Just months after meeting with Criollo, the Ecuadorian government authorized the construction of 30 new oil wells by Petroecuador, and by June of 2022, the A’i Cofán had again constructed a blockade to prevent oil workers from entering the community. The standoff lasted until January 12, 2023, when members of Ecuador’s Armed Forces and the National Police tried to evict them, resulting in a violent confrontation that left six people seriously injured.
Then, on February 26, Mendúa’s brother, Eduardo, one of the most prominent faces in the community’s resistance to Petroecuador and then-president Criollo, was assassinated outside his home in his garden.
CONAIE, and other nongovernmental organizations, along with Mendúa’s family members, have accused Petroecuador of being responsible for the attack. Petroecuador denies the allegations and adds that the company has “been in constant conversations with the communities, and the A’i Cofán are fully informed about the intervention of the oil company in their territory,” said Petroecuador’s deputy manager María Soledispa.
“Dureno has become a conflict zone,” Mendúa said. “I have had to leave the community to live somewhere else for my personal safety.”
Mendúa now spends his days in exile from Dureno, campaigning against oil operations from a distance. Living at home, he says, comes with constant death threats from oil workers and community members in favor of oil exploration, and the murder of his brother makes for a reminder of how real those threats are.
In August, 60 percent of Ecuadorians voted to free Yasuní National Park, a 3,948-square-mile protected area and home to many uncontacted Indigenous communities, from oil exploration in a historic referendum. The outcome, which will require Petroecuador to leave over 726 million barrels of oil underground, was hailed as a victory by environmental advocates across the globe.
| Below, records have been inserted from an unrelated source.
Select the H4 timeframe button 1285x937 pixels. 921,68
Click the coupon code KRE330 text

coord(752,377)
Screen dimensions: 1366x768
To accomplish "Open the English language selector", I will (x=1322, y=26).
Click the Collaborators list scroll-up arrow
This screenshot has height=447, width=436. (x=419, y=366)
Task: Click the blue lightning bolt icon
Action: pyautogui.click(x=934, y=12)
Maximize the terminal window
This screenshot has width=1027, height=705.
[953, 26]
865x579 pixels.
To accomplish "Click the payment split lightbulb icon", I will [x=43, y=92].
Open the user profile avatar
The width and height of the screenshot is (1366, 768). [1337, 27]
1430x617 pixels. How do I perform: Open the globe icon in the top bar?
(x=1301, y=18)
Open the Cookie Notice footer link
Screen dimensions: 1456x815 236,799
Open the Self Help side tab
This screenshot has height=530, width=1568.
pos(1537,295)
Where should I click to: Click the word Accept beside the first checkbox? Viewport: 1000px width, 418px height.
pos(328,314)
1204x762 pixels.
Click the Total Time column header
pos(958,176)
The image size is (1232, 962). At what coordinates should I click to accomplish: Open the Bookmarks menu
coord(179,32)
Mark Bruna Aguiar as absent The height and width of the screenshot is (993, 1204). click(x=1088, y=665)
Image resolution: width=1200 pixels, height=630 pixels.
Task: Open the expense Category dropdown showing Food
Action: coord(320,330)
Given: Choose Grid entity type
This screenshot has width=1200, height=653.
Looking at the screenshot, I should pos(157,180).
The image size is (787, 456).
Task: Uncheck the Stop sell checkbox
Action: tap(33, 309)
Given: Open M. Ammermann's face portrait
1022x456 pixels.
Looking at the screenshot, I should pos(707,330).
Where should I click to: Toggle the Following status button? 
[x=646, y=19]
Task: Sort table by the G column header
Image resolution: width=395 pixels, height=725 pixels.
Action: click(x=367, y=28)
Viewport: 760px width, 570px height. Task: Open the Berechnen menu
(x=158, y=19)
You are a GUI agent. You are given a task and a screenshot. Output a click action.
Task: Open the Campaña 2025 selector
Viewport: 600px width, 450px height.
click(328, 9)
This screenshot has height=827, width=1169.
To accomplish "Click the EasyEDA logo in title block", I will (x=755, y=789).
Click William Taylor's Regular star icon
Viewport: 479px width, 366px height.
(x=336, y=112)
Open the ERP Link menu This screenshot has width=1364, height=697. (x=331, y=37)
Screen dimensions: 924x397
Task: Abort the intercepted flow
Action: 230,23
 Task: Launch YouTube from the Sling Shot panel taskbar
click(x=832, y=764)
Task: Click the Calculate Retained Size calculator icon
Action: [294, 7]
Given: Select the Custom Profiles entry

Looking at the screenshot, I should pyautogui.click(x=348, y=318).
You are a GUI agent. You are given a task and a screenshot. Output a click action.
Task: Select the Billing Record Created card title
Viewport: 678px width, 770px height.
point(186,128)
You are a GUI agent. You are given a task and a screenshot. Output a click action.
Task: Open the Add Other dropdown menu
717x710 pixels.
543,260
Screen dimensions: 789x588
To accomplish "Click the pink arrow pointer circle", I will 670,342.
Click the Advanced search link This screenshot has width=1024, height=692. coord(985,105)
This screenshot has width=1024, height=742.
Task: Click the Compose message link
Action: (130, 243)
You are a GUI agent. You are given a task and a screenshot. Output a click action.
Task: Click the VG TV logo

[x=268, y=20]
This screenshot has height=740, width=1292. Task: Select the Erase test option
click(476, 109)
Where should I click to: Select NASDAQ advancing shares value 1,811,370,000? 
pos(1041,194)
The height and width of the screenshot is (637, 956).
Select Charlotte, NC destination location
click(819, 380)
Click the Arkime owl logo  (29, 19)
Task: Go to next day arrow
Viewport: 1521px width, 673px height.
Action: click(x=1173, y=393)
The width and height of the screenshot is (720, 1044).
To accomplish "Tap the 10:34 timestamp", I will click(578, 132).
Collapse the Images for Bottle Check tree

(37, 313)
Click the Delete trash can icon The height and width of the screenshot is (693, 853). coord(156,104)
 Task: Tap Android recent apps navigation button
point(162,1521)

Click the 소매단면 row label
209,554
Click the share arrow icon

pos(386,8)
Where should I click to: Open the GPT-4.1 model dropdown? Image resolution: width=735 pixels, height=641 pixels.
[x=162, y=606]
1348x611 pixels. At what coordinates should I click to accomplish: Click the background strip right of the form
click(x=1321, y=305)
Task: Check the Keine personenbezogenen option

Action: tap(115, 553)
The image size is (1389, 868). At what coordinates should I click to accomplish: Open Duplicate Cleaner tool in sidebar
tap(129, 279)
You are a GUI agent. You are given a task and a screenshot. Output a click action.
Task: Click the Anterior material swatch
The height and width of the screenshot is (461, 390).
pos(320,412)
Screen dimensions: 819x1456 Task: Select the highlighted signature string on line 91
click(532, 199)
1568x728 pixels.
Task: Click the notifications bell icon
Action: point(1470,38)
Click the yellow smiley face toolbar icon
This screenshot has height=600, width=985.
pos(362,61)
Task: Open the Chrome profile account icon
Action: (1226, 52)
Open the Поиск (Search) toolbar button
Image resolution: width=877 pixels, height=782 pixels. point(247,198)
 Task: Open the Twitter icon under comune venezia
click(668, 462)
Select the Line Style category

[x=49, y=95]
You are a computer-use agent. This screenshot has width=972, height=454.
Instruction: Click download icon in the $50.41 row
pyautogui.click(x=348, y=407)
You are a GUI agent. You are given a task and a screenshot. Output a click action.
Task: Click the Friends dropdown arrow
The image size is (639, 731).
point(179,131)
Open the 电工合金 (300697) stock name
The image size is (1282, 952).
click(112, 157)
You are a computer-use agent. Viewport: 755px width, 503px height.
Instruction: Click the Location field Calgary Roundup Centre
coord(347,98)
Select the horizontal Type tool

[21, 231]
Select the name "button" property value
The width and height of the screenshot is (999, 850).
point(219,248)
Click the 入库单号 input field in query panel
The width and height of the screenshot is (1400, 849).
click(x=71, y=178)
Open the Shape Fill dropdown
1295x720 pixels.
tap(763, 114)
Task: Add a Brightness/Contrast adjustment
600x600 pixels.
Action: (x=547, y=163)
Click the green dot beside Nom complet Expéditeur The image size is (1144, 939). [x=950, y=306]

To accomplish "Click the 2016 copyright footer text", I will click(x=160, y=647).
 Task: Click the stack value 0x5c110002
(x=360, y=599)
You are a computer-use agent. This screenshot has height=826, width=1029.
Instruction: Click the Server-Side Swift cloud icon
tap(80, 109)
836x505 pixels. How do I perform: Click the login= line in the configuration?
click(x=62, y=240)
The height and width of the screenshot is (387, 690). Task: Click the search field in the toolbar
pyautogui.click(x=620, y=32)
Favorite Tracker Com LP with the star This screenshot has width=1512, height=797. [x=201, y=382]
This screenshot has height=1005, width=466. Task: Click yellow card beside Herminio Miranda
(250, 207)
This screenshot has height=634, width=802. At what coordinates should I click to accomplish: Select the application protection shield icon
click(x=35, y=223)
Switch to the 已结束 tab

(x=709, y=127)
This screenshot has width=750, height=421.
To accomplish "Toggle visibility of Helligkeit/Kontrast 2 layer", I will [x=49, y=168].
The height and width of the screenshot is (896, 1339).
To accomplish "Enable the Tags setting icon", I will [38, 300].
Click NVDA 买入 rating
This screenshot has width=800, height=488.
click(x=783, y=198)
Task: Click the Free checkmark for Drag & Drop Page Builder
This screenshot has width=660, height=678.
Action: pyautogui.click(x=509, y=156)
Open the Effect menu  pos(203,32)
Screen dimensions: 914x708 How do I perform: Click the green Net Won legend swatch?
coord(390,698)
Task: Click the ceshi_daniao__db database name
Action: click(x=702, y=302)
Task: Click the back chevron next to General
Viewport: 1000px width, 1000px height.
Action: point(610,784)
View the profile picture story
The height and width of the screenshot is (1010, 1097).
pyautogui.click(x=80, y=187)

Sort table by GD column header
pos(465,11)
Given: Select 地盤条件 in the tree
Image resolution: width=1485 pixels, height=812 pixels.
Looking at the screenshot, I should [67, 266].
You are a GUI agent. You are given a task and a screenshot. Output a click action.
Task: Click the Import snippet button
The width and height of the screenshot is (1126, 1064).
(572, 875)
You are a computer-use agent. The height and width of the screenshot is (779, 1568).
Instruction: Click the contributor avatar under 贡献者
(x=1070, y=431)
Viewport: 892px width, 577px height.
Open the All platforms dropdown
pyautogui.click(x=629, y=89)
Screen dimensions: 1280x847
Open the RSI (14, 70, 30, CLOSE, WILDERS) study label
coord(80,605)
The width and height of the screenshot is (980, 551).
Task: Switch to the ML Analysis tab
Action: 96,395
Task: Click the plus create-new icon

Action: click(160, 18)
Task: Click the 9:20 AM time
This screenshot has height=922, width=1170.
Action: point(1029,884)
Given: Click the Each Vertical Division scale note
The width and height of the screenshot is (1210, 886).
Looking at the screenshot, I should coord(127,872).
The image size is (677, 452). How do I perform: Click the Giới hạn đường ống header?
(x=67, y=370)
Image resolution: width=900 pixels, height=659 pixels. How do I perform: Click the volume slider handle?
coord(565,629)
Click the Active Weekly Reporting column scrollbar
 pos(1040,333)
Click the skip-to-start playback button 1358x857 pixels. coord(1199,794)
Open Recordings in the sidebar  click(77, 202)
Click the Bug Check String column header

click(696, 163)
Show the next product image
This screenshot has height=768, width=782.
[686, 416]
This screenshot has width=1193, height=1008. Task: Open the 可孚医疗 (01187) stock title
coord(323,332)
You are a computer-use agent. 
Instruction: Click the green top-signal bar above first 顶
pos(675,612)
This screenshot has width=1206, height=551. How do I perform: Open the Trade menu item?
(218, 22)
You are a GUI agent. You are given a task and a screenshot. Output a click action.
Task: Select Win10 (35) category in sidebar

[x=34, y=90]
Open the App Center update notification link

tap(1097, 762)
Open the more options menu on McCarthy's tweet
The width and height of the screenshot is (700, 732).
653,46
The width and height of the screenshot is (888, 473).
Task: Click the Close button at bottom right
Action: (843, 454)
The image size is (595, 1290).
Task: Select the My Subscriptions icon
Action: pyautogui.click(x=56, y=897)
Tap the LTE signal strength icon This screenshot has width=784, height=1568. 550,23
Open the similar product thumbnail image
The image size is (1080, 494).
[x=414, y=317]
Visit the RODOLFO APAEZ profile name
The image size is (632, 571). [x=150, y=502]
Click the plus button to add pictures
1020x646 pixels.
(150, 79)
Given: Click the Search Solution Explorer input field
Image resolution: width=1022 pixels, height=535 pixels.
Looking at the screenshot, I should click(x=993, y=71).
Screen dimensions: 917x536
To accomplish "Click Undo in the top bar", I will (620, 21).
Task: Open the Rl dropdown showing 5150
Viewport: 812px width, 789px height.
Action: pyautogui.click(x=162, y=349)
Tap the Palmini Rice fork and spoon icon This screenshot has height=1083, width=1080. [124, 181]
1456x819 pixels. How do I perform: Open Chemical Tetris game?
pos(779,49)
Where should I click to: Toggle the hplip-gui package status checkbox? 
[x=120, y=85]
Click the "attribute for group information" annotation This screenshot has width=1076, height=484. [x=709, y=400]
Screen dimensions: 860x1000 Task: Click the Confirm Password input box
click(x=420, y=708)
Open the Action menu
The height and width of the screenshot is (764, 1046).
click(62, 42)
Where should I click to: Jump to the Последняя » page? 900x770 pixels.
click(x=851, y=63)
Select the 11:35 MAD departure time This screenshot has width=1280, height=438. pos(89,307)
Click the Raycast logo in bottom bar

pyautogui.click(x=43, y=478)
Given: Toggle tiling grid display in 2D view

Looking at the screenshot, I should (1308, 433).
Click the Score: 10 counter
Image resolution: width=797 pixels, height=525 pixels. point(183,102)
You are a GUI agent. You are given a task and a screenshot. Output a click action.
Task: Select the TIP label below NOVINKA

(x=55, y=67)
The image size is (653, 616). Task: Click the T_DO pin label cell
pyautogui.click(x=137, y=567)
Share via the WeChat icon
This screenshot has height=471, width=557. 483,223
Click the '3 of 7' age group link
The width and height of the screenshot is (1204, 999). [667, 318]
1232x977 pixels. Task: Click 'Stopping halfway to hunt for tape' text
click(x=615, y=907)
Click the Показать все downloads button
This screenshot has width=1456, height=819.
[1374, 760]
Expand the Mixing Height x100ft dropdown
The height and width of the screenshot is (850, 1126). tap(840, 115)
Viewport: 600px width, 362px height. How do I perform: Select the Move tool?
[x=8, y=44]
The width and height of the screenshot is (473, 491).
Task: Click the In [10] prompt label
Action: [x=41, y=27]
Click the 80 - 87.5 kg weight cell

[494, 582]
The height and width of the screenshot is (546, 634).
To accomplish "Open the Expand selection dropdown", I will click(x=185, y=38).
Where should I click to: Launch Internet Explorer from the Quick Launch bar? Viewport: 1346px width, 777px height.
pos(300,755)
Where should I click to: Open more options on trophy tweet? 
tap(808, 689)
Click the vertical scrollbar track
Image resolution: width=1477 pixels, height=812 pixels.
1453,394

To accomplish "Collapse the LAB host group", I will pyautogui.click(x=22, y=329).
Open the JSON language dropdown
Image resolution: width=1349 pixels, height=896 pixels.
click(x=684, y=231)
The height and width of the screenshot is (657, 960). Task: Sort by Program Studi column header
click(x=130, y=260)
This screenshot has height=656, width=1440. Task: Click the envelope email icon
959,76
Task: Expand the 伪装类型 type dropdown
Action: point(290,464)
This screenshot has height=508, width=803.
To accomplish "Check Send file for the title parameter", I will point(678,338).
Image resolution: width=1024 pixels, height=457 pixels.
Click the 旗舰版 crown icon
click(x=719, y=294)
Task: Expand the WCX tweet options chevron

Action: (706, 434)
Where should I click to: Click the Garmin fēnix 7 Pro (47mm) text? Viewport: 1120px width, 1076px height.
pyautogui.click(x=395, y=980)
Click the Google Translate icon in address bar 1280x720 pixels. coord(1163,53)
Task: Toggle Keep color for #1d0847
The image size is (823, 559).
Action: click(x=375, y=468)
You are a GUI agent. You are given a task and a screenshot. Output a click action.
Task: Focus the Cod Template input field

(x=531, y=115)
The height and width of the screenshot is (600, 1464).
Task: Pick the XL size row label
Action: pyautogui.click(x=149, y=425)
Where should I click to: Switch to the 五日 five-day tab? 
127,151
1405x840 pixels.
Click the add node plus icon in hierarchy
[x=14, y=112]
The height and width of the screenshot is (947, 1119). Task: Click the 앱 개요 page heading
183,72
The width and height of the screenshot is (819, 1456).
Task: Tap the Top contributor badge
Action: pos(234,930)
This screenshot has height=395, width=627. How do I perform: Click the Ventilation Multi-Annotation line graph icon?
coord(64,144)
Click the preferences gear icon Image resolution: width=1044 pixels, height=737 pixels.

“It shows us that the greatest national consensus at this time is in the defense of nature, the defense of Indigenous peoples and nationalities, the defense of life,” said Pedro Bermo, a spokesperson for the environmental collective Yasunidos, in a statement.
But Mendúa feels less hopeful about the results. He says communities in territories outside of Yasuní aren’t safe. “We are sure, or at least I am, that the government will try to enter with force.”
Mendúa says he is now working to come up with alternative projects the community can undertake to protect their homes and keep oil companies away. He and others are fighting for the legal right to manage more of their historical and ancestral territories, which they believe would strengthen the survival of the Cofán peoples and represent a huge victory for conservation.
“We have the capacity to manage and defend these territories,” Mendúa said. “Our fight is not just for the Cofáns — we are also fighting against climate change.”